When Coming Out Makes or Breaks a Family

Cher's lesbian daughter shows coming out can traumatize both parents and kids.

ByABC News
January 8, 2009, 1:31 AM

Jan. 9, 2008 — -- When the glamorous singer and actress Cher -- who had bedded Warren Beatty and other lotharios like Richie Sambora and Gene Simmons -- found out her teenage daughter was a lesbian, she "went ballistic."

Cher threw her daughter out of their New York City apartment and even sent her to a psychiatrist to try to change her orientation, according to two memoirs by Chastity Bono.

The actress -- who had several female trysts in the 1970s and held gay icon status with her over-the-top Bob Mackie costumes -- eventually accepted her daughter's sexual identity.

Now, London's Daily Mail and the gay press are reporting that the mother-daughter duo is pitching a reality show to help gays come out to their parents.

Cher's agent, Liz Rosenberg, said the story is "not true," but the celebrity press is buzzing about the concept -- "Coming out With Cher and Chas."

Bono, who now calls herself, "Chas," has already appeared on a weight-loss reality show.
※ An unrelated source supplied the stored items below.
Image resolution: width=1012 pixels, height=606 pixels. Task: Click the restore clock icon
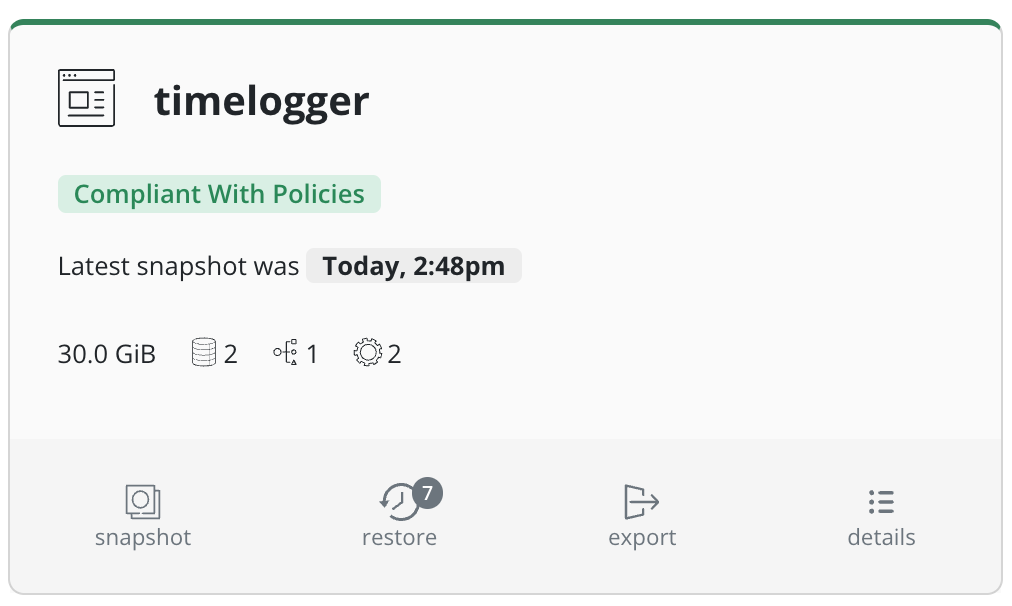pyautogui.click(x=399, y=503)
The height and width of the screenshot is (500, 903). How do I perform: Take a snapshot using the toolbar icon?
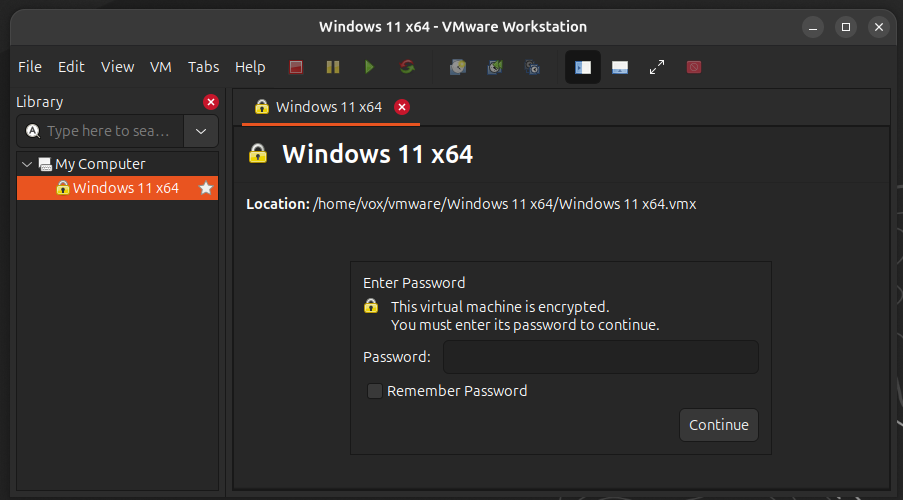click(458, 67)
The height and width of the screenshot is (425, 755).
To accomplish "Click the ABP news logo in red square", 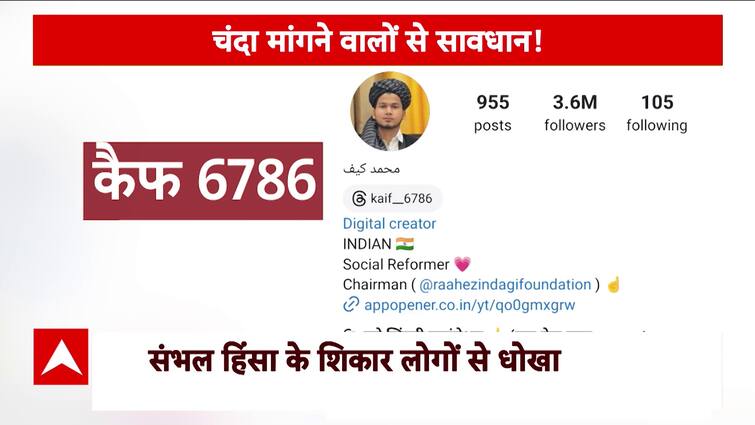I will click(61, 357).
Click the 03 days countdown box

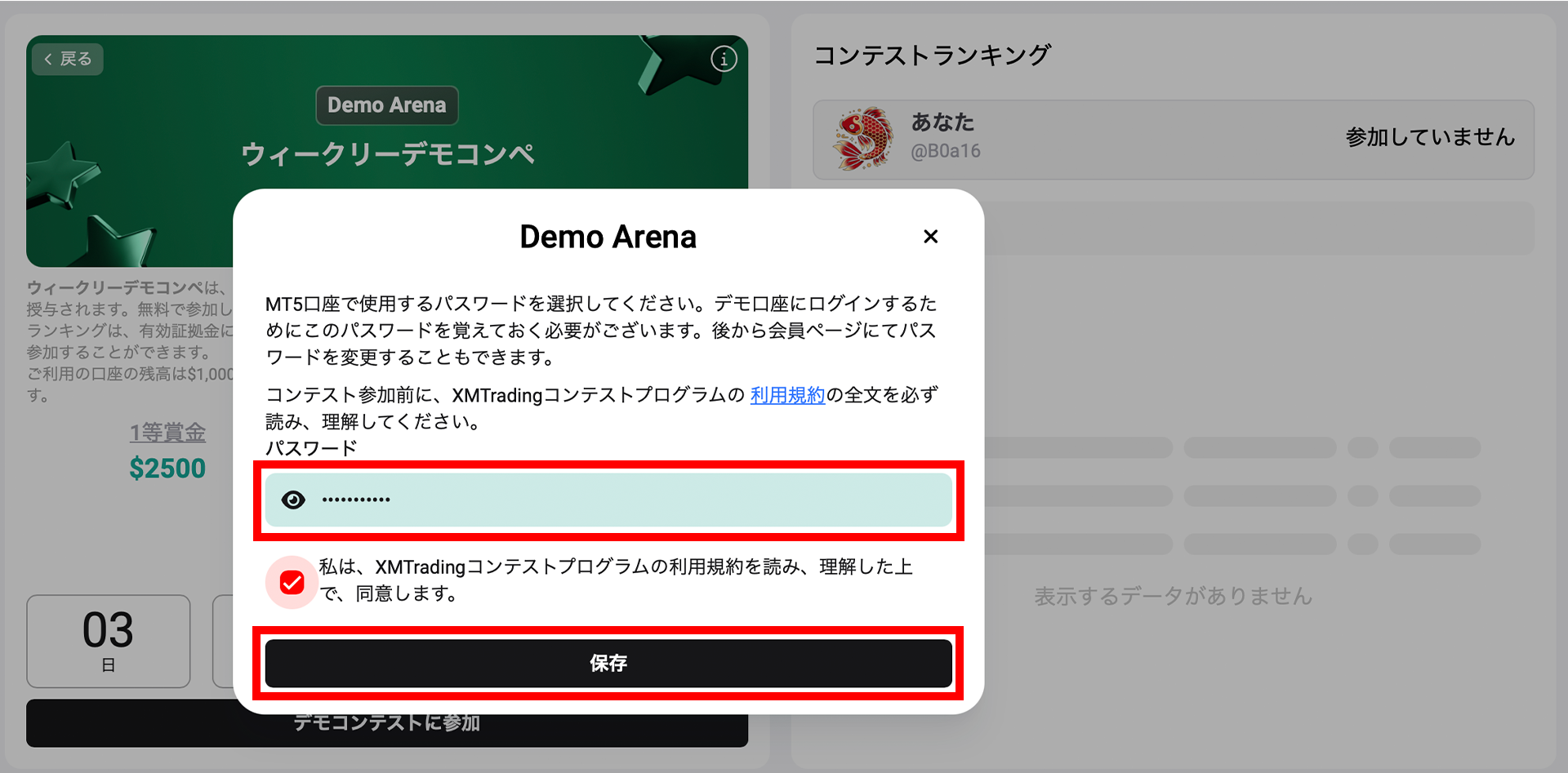109,641
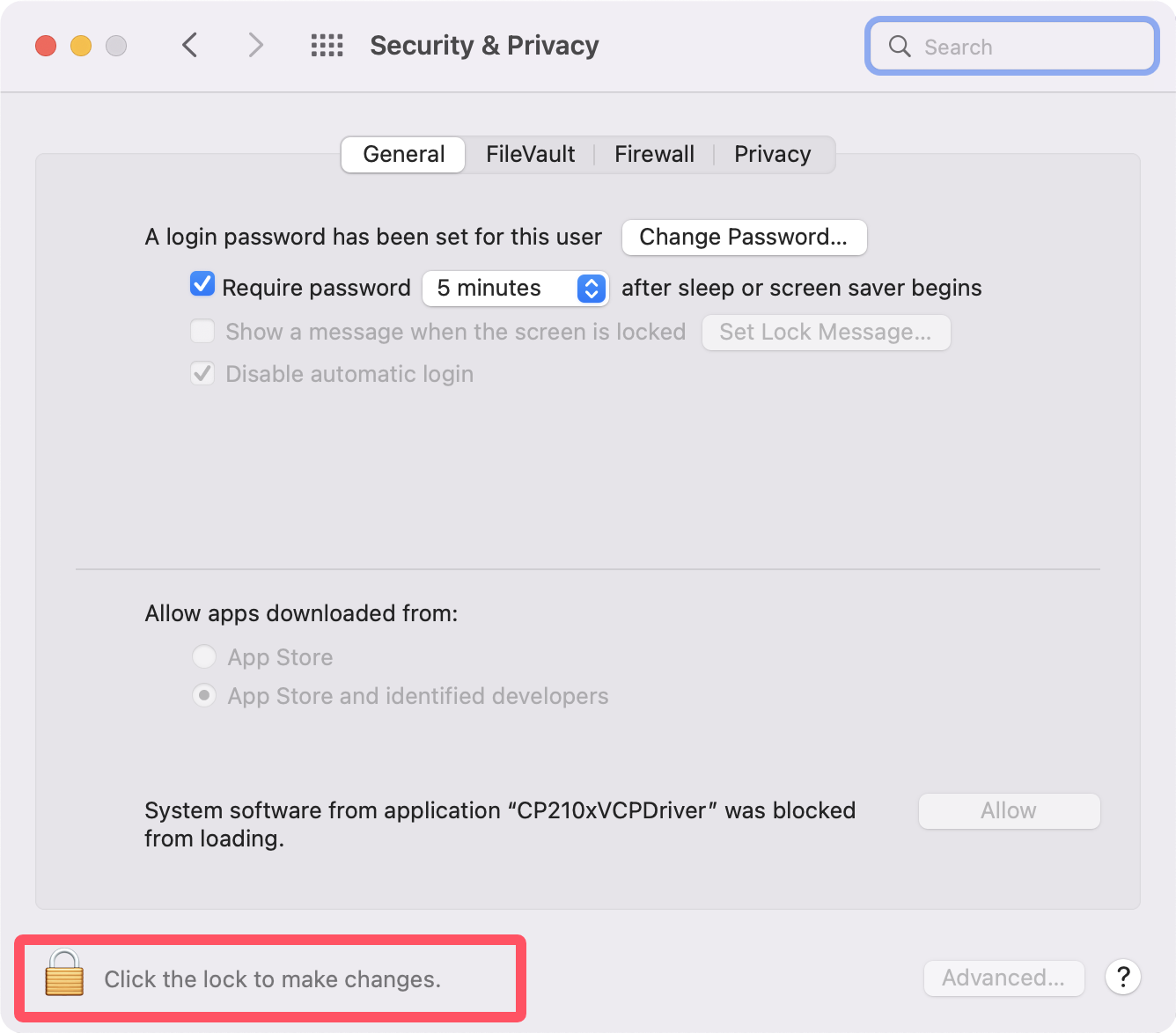Go back with the left chevron arrow

point(189,45)
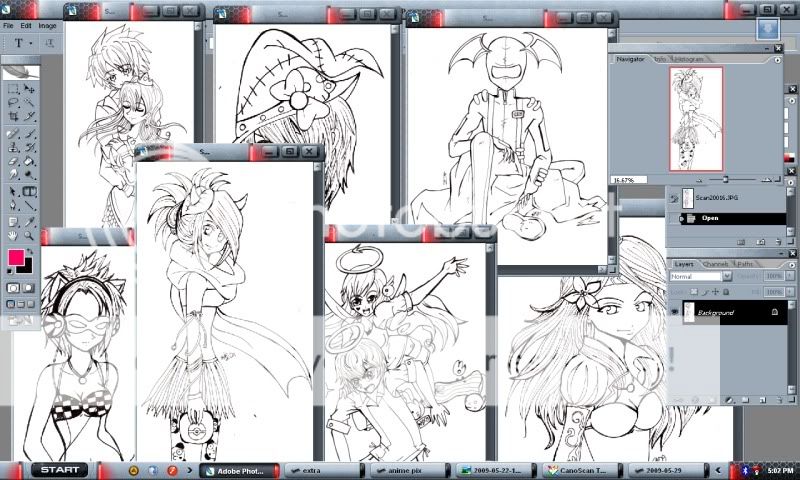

The child actress -- who reportedly also battled an addiction to painkillers -- was outed by the Star tabloid in 1990 but went public about her sexuality in 1995.

Coming out is complicated, especially for teenagers, according to psychologists. While disclosure can strengthen the emotional ties between parent and child, it can also thrust the family into crisis.

"This can be a dramatic and traumatic event, one that can bring them together or make them split," said Lisa Diamond, a psychologist at the University of Utah who has researched sexual orientation.

Mike Neubecker, a Catholic-born field engineer from Detroit, told ABCNEWS.com he felt "like I had been punched in the stomach" when he learned his only child was gay.

In 1991, his son, Lee, was on a full military scholarship at Eastern Michigan University -- before the "Don't Ask, Don't Tell" policy. One day during a discussion in class, students broke out into hateful chants, "No fags, no fags, no fags."

Horrified by the military's attitude and afraid of his own urges, Lee tried to obtain a pill that would reputedly make him straight. Once in counseling, he realized he was gay and worked to learn self-acceptance.